On Thursday, Air Force officials conducted the first aerial assessment of the base and found extensive damage. A report posted on the base website said the flight line is devastated and every building on the base suffered severe damage, with many considered a complete loss. In addition, the Tyndall marina, the drone runway and Tyndall Elementary School sustained severe damage.

A soldier stands guard at the damaged entrance to Tyndall Air Force Base in Panama City, Forida on Oct. 11, 2018, in the aftermath of Hurricane Michael.David Goldman / AP

A number of aircraft were left in the hangars due to safety or maintenance reasons and all of the hangars are damaged, said Ann Stefanek, a spokeswoman for the Air Force. "We anticipate the aircraft parked inside may be damaged as well, but we won't know the extent until our crews can safely enter those hangars and make an assessment."

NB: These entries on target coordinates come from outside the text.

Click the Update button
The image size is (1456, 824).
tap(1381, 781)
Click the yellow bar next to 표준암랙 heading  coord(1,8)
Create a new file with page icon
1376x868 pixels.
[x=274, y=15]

She said "the Air Force remains capable of executing its combat mission across the world with aircraft from other bases, as well as those that were evacuated from Tyndall in advance of the hurricane."

Meanwhile, Air Force Special Tactics Airmen with the 23rd Special Tactics Squadron have assessed, opened and are now controlling air traffic at Tyndall, according to a news release from the Air Force. They received the first airplane at 7:06 p.m. Thursday. Officials say the opened runway will help allow aircraft with supplies and food to land for distribution in the Florida Panhandle.

Laidlaw said power and basic utilities have not been restored to the base. In the letter to staff, Laidlaw said crews will need time to clear trees from roads and repair power lines before anyone returns.

Evacuees who took base transportation to Maxwell Air Force Base in Montgomery, Alabama, were restricted to one large luggage piece per family and one carry on per person. They were asked to make sure they had 72 hours' worth of items.